Замечательно, что инженер Инбар заговорил со мной не так, как говорят с малыми детьми, а так, как взрослые говорят друг с другом: "Может, я смогу тебе чем-нибудь помочь?" — будто я, к примеру, был шофером, которому понадобилось сменить в темноте лопнувшее колесо.
— Спасибо, — сказал я.
— Случилось что-нибудь? — спросил инженер Инбар.
— Ничего, — ответил я, — все в порядке.
— Но ведь ты как будто чуть не плачешь?
— С какой стати? Я вовсе не плачу. Я только… это… простужен. Просто простужен.
— Отлично. А нам, случайно, не по дороге? Ты ведь тоже направляешься домой?
— Я… нет у меня дома.
— То есть?
— Это… это значит, что родители мои уехали. В Тель-Авив. Они вернутся завтра, оставили мне еду в холодильнике, так сказать… и у меня был ключ на белом шнурке…

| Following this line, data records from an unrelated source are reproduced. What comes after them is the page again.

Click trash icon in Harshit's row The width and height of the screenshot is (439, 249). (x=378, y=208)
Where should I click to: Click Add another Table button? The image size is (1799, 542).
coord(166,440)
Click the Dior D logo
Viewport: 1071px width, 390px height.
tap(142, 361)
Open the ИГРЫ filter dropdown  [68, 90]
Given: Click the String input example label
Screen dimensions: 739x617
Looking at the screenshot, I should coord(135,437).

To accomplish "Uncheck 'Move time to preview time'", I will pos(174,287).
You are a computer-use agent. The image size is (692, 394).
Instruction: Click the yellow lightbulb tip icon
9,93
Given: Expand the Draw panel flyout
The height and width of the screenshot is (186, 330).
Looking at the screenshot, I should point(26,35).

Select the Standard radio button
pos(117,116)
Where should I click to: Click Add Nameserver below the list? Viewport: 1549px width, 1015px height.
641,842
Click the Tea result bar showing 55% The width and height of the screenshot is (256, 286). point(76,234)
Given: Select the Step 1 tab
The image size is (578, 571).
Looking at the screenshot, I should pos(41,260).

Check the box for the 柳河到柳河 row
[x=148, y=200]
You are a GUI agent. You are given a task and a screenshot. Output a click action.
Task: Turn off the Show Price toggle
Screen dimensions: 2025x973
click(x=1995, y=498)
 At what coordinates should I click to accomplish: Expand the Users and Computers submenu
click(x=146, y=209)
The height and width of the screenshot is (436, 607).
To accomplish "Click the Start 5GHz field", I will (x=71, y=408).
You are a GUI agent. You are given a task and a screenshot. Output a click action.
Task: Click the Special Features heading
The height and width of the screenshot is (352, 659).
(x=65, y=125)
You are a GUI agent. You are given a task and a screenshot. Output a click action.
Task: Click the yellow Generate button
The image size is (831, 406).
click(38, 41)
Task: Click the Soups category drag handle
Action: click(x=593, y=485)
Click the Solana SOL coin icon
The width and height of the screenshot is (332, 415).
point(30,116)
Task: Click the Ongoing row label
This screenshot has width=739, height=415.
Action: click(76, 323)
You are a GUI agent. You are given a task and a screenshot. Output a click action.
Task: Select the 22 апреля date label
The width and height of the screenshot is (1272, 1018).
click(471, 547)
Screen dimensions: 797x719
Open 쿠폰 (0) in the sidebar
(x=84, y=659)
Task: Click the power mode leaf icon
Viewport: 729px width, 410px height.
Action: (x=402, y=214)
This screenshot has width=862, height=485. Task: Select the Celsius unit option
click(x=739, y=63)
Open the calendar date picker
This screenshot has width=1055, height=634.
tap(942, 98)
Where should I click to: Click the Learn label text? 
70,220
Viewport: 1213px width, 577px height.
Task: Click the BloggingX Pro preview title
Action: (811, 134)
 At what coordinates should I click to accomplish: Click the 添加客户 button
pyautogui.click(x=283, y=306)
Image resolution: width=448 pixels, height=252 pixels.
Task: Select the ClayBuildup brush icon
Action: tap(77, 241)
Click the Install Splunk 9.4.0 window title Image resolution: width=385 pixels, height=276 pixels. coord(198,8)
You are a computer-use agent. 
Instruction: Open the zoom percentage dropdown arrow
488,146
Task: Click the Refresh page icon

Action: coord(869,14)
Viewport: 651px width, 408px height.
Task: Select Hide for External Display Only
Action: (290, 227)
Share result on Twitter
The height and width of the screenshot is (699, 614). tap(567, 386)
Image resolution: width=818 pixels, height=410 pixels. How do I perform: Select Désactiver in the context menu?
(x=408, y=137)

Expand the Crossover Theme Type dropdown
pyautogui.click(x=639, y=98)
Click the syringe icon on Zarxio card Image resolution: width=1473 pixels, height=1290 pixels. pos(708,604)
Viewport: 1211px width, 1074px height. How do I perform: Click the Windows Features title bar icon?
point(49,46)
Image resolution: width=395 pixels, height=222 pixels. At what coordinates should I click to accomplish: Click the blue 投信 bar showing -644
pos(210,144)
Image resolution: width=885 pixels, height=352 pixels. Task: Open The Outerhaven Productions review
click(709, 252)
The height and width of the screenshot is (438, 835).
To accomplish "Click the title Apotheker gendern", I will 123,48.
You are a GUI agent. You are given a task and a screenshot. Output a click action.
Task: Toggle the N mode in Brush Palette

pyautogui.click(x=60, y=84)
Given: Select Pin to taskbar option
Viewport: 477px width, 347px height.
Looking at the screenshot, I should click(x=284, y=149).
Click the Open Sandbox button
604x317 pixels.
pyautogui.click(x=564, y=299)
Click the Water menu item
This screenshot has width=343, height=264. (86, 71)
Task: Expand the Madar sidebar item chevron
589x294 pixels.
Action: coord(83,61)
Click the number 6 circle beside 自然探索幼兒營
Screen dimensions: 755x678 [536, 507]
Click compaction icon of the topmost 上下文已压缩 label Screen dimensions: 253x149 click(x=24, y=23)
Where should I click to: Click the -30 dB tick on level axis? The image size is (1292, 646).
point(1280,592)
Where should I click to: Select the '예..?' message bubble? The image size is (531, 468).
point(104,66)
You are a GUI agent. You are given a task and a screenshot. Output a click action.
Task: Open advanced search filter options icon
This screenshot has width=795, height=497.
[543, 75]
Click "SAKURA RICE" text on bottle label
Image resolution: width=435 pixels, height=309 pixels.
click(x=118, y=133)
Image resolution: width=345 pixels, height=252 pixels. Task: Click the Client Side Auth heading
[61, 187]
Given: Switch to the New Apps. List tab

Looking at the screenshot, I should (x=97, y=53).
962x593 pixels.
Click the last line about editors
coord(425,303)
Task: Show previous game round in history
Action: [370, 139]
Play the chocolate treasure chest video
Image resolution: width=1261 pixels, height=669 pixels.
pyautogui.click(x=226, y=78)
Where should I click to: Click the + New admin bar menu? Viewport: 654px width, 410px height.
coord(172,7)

— Гм… понятно: ты потерял ключ, и теперь тебе некуда идти. Нечто подобное, ну, совершенно точно, случилось со мной, когда я был еще студентом в Берлине. А теперь — пойдем. Ведь нет никакого смысла продолжать сидеть здесь до завтрашнего утра, да еще со слезами на глазах.
— Но… куда же мы пойдем?
— К нам, разумеется. Эту ночь ты проведешь у нас. В гостиной есть кушетка, и раскладушка где-нибудь найдется. Да и Эсти наверняка обрадуется. Вставай. Пошли.
Как бешено колотилось всю дорогу мое глупое сердце — там, под рубашкой, под майкой, под кожей, под ребрами! Эсти обрадуется, Эсти обрадуется!" "От Мертвого моря до Иерихона разнесся запах цветущего граната".[30] “Эсти обрадуется”. Лишь бы не потерялась моя чудная точилка. Эта точилка — счастье, которое я сжимаю в кулаке, а кулак мой — в кармане.
ГЛАВА СЕДЬМАЯ. НОЧЬ ЛЮБВИ
Лишь тот, кто все потерял, достоин счастья. Отдаст ли человек все сокровища за любовь? Как мы ничего не стыдились.
“Там сидели мы”,[31] инженер Инбар и я, ужинали и обсуждали политическую обстановку в стране. Мама Эсти успела поужинать до нашего прихода, а старший брат уехал в долину Бет-Шеан на строительство нового киббуца. Мама Эсти подала нам на деревянной тарелке несколько ломтиков странного хлеба, он был очень черный и твердый, а еще у них был арабский сыр, соленый-соленый, весь усеянный маленькими кубиками чеснока. Я был сильно голоден. Еще мы ели редиску, красную снаружи, но белую и сочную внутри, грызли большие листья салата и запивали горячим козьим молоком. (У нас, то есть в моем бывшем доме, я каждый вечер получал яичницу, помидор, огурец, селедку, простоквашу и какао. Папа с мамой ели то же самое, только вместо какао пили чай.)
Госпожа Инбар убрала тарелки и чашки и вернулась на кухню, чтобы приготовить обед на завтра.
Она сказала:
— А теперь мы оставим мужчин одних для мужской беседы.
Инженер Инбар сбросил туфли, положил ноги на маленькую скамеечку, осторожно раскурил свою трубку и произнес:
— Вот так. Очень хорошо.
Я сжал точилку в кармане и сказал:
— Большое спасибо.
Затем мы обменялись мнениями по поводу политической ситуации, он сидел в кресле, а я — на кушетке. Жалюзи были спущены, и комната освещалась лампой в форме уличного фонаря, укрепленного на медной ножке. Она стояла у письменного стола, в углу, между стеной, где висели карты и книжные полки, и стеной, увешанной трубками и сувенирами. А еще в комнате был огромный глобус на подставке, заграничный, который крутился от легкого прикосновения пальца. Я с трудом отводил взгляд от этого глобуса-великана.
Все это время Эсти была в ванной. Не выходила. Лишь шум и плеск воды слышался изза закрытой двери в конце коридора да голос Эсти, напевавшей популярную песню Шошаны Дамари.[32]